■ About this task:
Could you restate the entries below word for word?

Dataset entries
■ ■ ■

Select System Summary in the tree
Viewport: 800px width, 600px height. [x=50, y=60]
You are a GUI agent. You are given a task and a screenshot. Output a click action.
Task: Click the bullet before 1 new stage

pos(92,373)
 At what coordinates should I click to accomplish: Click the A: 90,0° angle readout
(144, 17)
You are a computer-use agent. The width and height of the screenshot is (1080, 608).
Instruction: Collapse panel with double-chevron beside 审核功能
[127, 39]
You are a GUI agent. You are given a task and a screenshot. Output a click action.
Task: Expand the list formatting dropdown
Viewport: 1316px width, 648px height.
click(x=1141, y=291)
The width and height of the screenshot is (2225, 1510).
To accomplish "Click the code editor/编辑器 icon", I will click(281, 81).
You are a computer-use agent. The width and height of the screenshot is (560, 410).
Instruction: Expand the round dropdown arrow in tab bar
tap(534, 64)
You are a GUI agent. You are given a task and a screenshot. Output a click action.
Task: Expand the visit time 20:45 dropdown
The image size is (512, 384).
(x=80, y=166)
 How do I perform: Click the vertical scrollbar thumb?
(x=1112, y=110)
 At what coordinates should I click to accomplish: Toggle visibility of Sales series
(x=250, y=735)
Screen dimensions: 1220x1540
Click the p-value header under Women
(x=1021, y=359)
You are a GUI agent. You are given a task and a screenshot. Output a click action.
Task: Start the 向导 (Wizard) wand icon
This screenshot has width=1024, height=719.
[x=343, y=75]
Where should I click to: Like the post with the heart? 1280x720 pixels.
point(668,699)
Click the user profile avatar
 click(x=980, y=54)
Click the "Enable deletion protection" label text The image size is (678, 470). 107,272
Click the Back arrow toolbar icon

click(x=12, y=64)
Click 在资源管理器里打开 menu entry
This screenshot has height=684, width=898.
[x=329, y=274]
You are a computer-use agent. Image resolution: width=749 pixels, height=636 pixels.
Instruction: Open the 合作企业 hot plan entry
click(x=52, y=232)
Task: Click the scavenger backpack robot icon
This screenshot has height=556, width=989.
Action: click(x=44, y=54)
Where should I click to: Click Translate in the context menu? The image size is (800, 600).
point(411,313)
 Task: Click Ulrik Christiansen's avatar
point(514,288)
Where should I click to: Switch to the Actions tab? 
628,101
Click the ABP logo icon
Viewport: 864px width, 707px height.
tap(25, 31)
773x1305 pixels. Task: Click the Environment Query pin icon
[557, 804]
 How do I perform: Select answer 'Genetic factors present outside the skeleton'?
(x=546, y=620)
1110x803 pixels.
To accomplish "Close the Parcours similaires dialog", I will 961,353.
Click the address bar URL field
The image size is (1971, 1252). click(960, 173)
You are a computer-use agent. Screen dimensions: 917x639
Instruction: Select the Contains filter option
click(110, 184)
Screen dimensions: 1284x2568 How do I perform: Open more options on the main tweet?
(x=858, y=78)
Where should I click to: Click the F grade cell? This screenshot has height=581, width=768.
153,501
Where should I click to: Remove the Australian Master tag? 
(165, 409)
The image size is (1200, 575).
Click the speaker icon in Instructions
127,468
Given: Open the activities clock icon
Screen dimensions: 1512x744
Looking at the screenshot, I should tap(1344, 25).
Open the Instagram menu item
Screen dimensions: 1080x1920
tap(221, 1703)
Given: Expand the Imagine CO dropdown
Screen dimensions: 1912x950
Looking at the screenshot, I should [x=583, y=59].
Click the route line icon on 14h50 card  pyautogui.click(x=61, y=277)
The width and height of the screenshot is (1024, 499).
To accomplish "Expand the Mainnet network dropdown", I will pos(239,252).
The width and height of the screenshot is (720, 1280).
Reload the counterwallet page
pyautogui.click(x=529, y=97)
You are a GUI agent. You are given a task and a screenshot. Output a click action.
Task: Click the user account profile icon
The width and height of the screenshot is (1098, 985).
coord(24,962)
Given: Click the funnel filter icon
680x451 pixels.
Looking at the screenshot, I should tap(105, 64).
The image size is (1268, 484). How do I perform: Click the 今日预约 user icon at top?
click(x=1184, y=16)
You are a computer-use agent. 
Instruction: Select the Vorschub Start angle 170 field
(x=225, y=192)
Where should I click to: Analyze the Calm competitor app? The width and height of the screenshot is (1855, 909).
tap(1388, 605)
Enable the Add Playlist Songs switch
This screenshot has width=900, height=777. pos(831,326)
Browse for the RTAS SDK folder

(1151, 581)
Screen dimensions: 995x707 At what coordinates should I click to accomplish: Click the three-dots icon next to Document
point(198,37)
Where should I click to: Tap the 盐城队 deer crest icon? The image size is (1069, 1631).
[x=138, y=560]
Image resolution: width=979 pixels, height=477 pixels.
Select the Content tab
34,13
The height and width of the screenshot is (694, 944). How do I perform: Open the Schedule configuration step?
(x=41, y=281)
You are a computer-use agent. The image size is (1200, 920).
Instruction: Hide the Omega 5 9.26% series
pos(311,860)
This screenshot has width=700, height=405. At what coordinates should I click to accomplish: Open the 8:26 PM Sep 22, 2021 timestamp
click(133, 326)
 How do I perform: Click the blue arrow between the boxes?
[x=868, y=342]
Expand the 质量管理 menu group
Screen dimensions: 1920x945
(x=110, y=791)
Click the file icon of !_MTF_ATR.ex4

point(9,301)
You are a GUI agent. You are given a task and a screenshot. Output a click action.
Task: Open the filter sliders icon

■ ■ ■

■ Answer box:
Select System Summary in the tree
Viewport: 800px width, 600px height. [x=50, y=60]
You are a GUI agent. You are given a task and a screenshot. Output a click action.
Task: Click the bullet before 1 new stage

pos(92,373)
 At what coordinates should I click to accomplish: Click the A: 90,0° angle readout
(144, 17)
You are a computer-use agent. The width and height of the screenshot is (1080, 608).
Instruction: Collapse panel with double-chevron beside 审核功能
[127, 39]
You are a GUI agent. You are given a task and a screenshot. Output a click action.
Task: Expand the list formatting dropdown
Viewport: 1316px width, 648px height.
click(x=1141, y=291)
The width and height of the screenshot is (2225, 1510).
To accomplish "Click the code editor/编辑器 icon", I will click(281, 81).
You are a computer-use agent. The width and height of the screenshot is (560, 410).
Instruction: Expand the round dropdown arrow in tab bar
tap(534, 64)
You are a GUI agent. You are given a task and a screenshot. Output a click action.
Task: Expand the visit time 20:45 dropdown
The image size is (512, 384).
(x=80, y=166)
 How do I perform: Click the vertical scrollbar thumb?
(x=1112, y=110)
 At what coordinates should I click to accomplish: Toggle visibility of Sales series
(x=250, y=735)
Screen dimensions: 1220x1540
Click the p-value header under Women
(x=1021, y=359)
You are a GUI agent. You are given a task and a screenshot. Output a click action.
Task: Start the 向导 (Wizard) wand icon
This screenshot has width=1024, height=719.
[x=343, y=75]
Where should I click to: Like the post with the heart? 1280x720 pixels.
point(668,699)
Click the user profile avatar
 click(x=980, y=54)
Click the "Enable deletion protection" label text The image size is (678, 470). 107,272
Click the Back arrow toolbar icon

click(x=12, y=64)
Click 在资源管理器里打开 menu entry
This screenshot has height=684, width=898.
[x=329, y=274]
You are a computer-use agent. Image resolution: width=749 pixels, height=636 pixels.
Instruction: Open the 合作企业 hot plan entry
click(x=52, y=232)
Task: Click the scavenger backpack robot icon
This screenshot has height=556, width=989.
Action: click(x=44, y=54)
Where should I click to: Click Translate in the context menu? The image size is (800, 600).
point(411,313)
 Task: Click Ulrik Christiansen's avatar
point(514,288)
Where should I click to: Switch to the Actions tab? 
628,101
Click the ABP logo icon
Viewport: 864px width, 707px height.
tap(25, 31)
773x1305 pixels. Task: Click the Environment Query pin icon
[557, 804]
 How do I perform: Select answer 'Genetic factors present outside the skeleton'?
(x=546, y=620)
1110x803 pixels.
To accomplish "Close the Parcours similaires dialog", I will 961,353.
Click the address bar URL field
The image size is (1971, 1252). click(960, 173)
You are a computer-use agent. Screen dimensions: 917x639
Instruction: Select the Contains filter option
click(110, 184)
Screen dimensions: 1284x2568 How do I perform: Open more options on the main tweet?
(x=858, y=78)
Where should I click to: Click the F grade cell? This screenshot has height=581, width=768.
153,501
Where should I click to: Remove the Australian Master tag? 
(165, 409)
The image size is (1200, 575).
Click the speaker icon in Instructions
127,468
Given: Open the activities clock icon
Screen dimensions: 1512x744
Looking at the screenshot, I should tap(1344, 25).
Open the Instagram menu item
Screen dimensions: 1080x1920
tap(221, 1703)
Given: Expand the Imagine CO dropdown
Screen dimensions: 1912x950
Looking at the screenshot, I should [x=583, y=59].
Click the route line icon on 14h50 card  pyautogui.click(x=61, y=277)
The width and height of the screenshot is (1024, 499).
To accomplish "Expand the Mainnet network dropdown", I will pos(239,252).
The width and height of the screenshot is (720, 1280).
Reload the counterwallet page
pyautogui.click(x=529, y=97)
You are a GUI agent. You are given a task and a screenshot. Output a click action.
Task: Click the user account profile icon
The width and height of the screenshot is (1098, 985).
coord(24,962)
Given: Click the funnel filter icon
680x451 pixels.
Looking at the screenshot, I should tap(105, 64).
The image size is (1268, 484). How do I perform: Click the 今日预约 user icon at top?
click(x=1184, y=16)
You are a computer-use agent. 
Instruction: Select the Vorschub Start angle 170 field
(x=225, y=192)
Where should I click to: Analyze the Calm competitor app? The width and height of the screenshot is (1855, 909).
tap(1388, 605)
Enable the Add Playlist Songs switch
This screenshot has width=900, height=777. pos(831,326)
Browse for the RTAS SDK folder

(1151, 581)
Screen dimensions: 995x707 At what coordinates should I click to accomplish: Click the three-dots icon next to Document
point(198,37)
Where should I click to: Tap the 盐城队 deer crest icon? The image size is (1069, 1631).
[x=138, y=560]
Image resolution: width=979 pixels, height=477 pixels.
Select the Content tab
34,13
The height and width of the screenshot is (694, 944). How do I perform: Open the Schedule configuration step?
(x=41, y=281)
You are a computer-use agent. The image size is (1200, 920).
Instruction: Hide the Omega 5 9.26% series
pos(311,860)
This screenshot has width=700, height=405. At what coordinates should I click to accomplish: Open the 8:26 PM Sep 22, 2021 timestamp
click(133, 326)
 How do I perform: Click the blue arrow between the boxes?
[x=868, y=342]
Expand the 质量管理 menu group
Screen dimensions: 1920x945
(x=110, y=791)
Click the file icon of !_MTF_ATR.ex4

point(9,301)
You are a GUI agent. You are given a task and a screenshot. Output a click action.
Task: Open the filter sliders icon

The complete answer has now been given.